Série de consignes |
(a) Résumez en deux phrases le texte sur la bête du Gévaudan.
(b) Reproduisez tel quel le passage du texte sur la bête du Gévaudan qui va de "Dans les mois" jusqu'à "avec la tueuse.".

Extrait du document |
■ ■ ■ ■ ■

• La bête du Gévaudan*

     

    La bête du Gévaudan 

    En juin 1764, une jeune femme est attaquée par la Bête dans la forêt de Merçoire, près de Langogne, alors qu'elle garde ses vaches. Au premier assaut de la Bête, les chiens s'enfuient. Sans les vaches qui, cornes en avant, tinrent le monstre en respect, la jeune femme aurait été dévorée. Repoussée, la Bête revenait à la charge, lançait sa gueule, tâchant d'attraper sa proie, mais elle finit par se décourager devant les cornes des bovins. La jeune femme s'en tira avec quelques coups de griffes, des vêtements déchirés et  une sainte frousse.
    Dans les mois qui suivent, l'horreur gagne la contrée : des enfants et des femmes sont dévorés, emportés par la Bête. On retrouve des membres, une tête ou un cadavre à demi rongé. Elle s'attaque aux femmes et aux enfants, proies d'autant plus faciles qu'ils opposent peu de résistance et que ce sont eux qui mènent paître le bétail en dehors des villages, à flanc de colline.

    Les caractéristiques assez monstrueuses de cet animal, qui s'apparente au loup sans en être tout à fait un, et ses massacres incessants en ont fait très rapidement une bête extraordinaire, diabolique et invulnérable.
    Dans les foyers, on commence à parler de la Bête, et la terreur se répand dans l'est du Gévaudan. La famille Denis sera douloureusement liée à son histoire, et nous la retrouverons plusieurs fois aux prises avec la tueuse. 
    Les Denis ne sont ni pauvres ni riches. Ils possèdent quelques vaches, quelques moutons et des chèvres, que les enfants ont la charge de mener au pâturage. Ils habitent à Saint-Privat-du-Fau, au pieds des monts de la Margeride, à 1 200 m d'altitude, un peu en retrait du village. A l'automne 1764, ils apprennent les ravages de la Bête dans le haut Allier, de l'autre côté des monts de la Margeride. Elle n'est pas encore chez eux, mais elle ne va pas tarder à se manifester.
    La bête du Gévaudan
    Des battues avec des centaines de paysans s'organisent. La Bête, traquée, traverse en une nuit les monts de la Margeride. Elle est maintenant tout près des terres de la famille Denis. Elle recommence ses carnages. La peur s'installe : on se barricade, on n'ose plus mener paître le bétail ni traverser seul les bois. Il faut dire que les paysans de l'époque n'avaient pas d'armes à feu.

■ ■ ■ ■ ■

Données recueillies |
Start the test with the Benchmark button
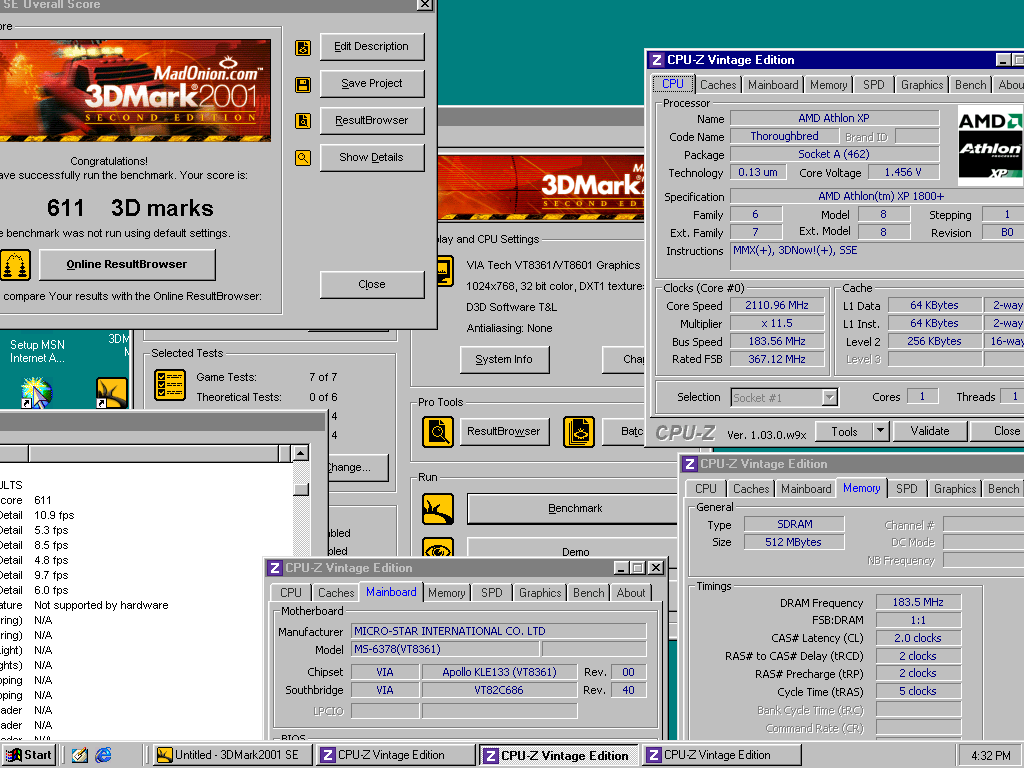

■ ■ ■ ■ ■

Réponses complètes |
(a) En juin 1764, dans la forêt de Merçoire, une jeune femme qui garde ses vaches échappe à la Bête grâce à leurs cornes. Dans les mois suivants, la Bête dévore des femmes et des enfants et la terreur gagne l'est du Gévaudan, jusqu'aux terres de la famille Denis à Saint-Privat-du-Fau.

(b)
Dans les mois qui suivent, l'horreur gagne la contrée : des enfants et des femmes sont dévorés, emportés par la Bête. On retrouve des membres, une tête ou un cadavre à demi rongé. Elle s'attaque aux femmes et aux enfants, proies d'autant plus faciles qu'ils opposent peu de résistance et que ce sont eux qui mènent paître le bétail en dehors des villages, à flanc de colline.

    Les caractéristiques assez monstrueuses de cet animal, qui s'apparente au loup sans en être tout à fait un, et ses massacres incessants en ont fait très rapidement une bête extraordinaire, diabolique et invulnérable.
    Dans les foyers, on commence à parler de la Bête, et la terreur se répand dans l'est du Gévaudan. La famille Denis sera douloureusement liée à son histoire, et nous la retrouverons plusieurs fois aux prises avec la tueuse.